Professor Emeritus Joe Slusky is on exhibit at Stanford Art Spaces. His exhibit, Steel Dreams, features eight painted sculptures that derive from the abstract painting pioneered by Wassily Kandinsky and the welded–metal tradition begun by Julio Gonzalez. They have a host of other influences, though, including the car culture of Southern California, where the artist grew up, and “metal, dinky toy cars, military vehicles, and British hand-painted lead soldiers.”

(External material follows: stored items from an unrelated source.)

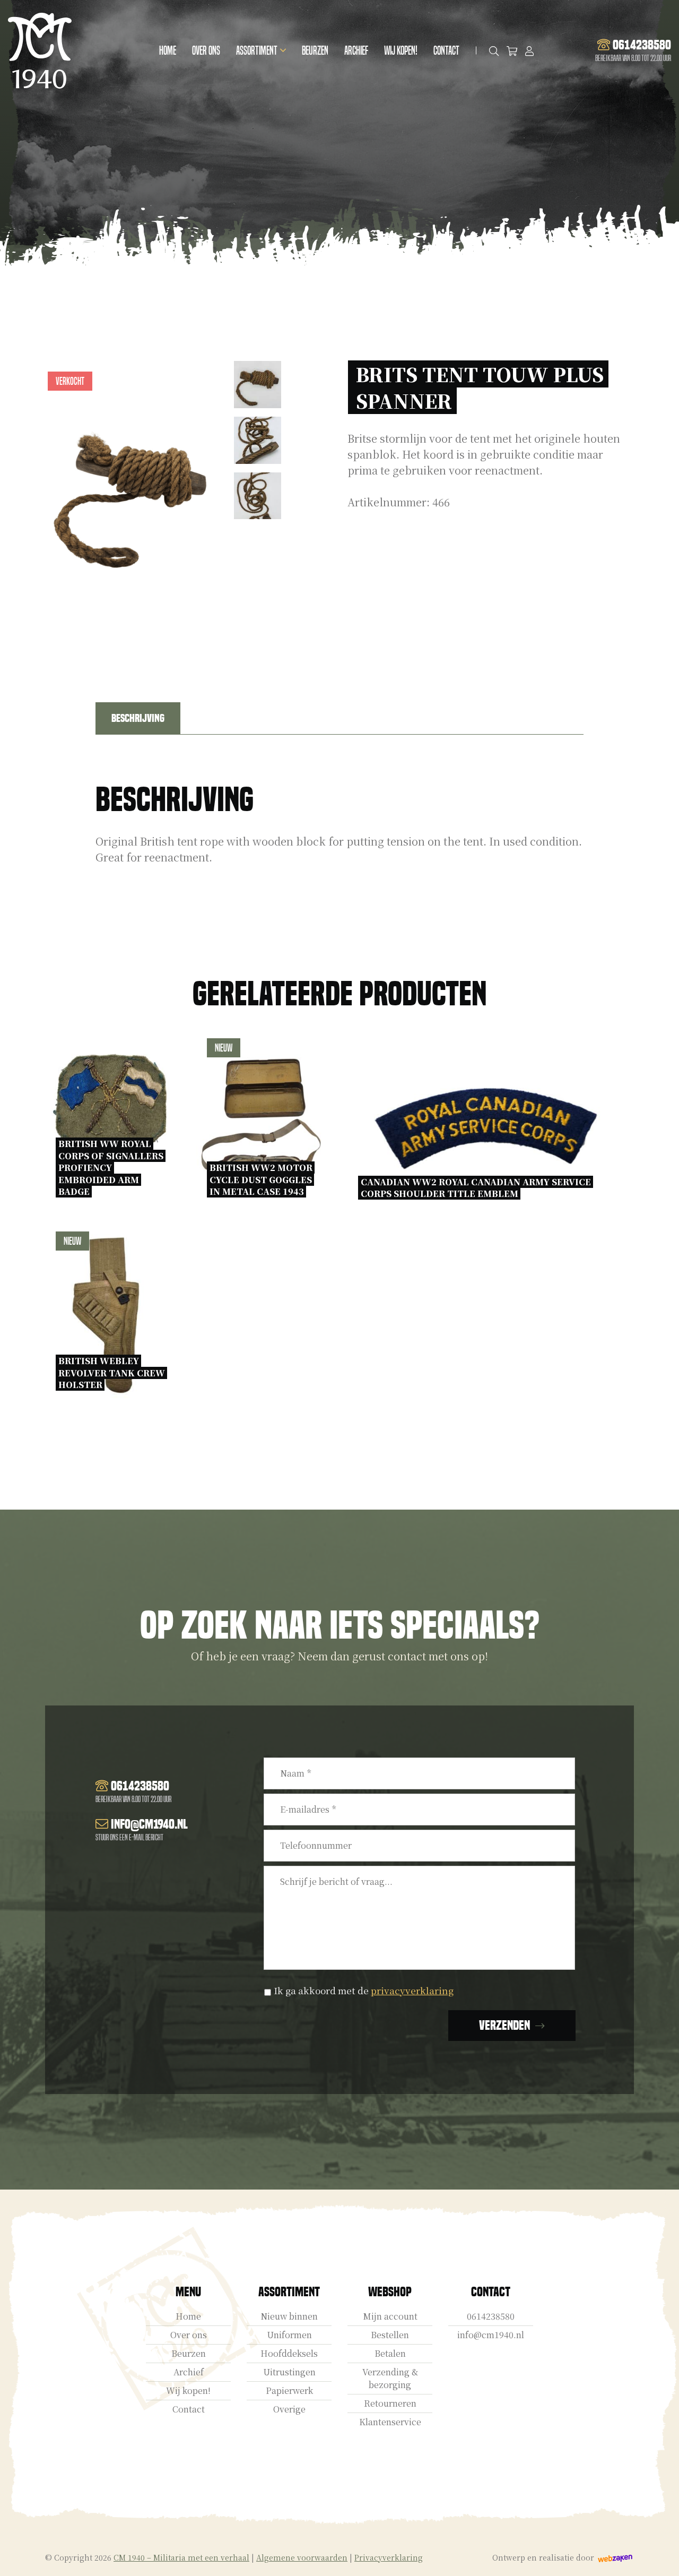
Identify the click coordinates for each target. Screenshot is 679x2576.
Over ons (206, 51)
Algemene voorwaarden (301, 2557)
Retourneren (390, 2403)
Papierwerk (289, 2390)
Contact (446, 51)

Slusky scavenges scrap metal and combines the pieces without sketches or preconceptions, open to improvisation and inspiration: “The sculptures are an exploration of the subconscious, the infinite interior. My work is a depiction, delineation or mapping of this interior universe. Within us, structures exist, waiting to be excavated and revealed. The sculptures are like fossils—the imagination fossilized… The titles of the pieces, many of which come from geographical place names, reflect the belief that each work is symbolic of a new place traveled to and discovered.” The spatial dynamism of the complex forms, which seem animated and sentient, is accentuated by the exuberantly complex color patterns that cover every surface. One critic called his work “both monumental and impish”; another said, “The precision of his technique is matched by the hilarity of his compositions.”
There will be a reception for the artists in the ground-floor atrium of the David W. Packard Electrical Engineering Building.
Parking at all university lots and structures is free after 4:00.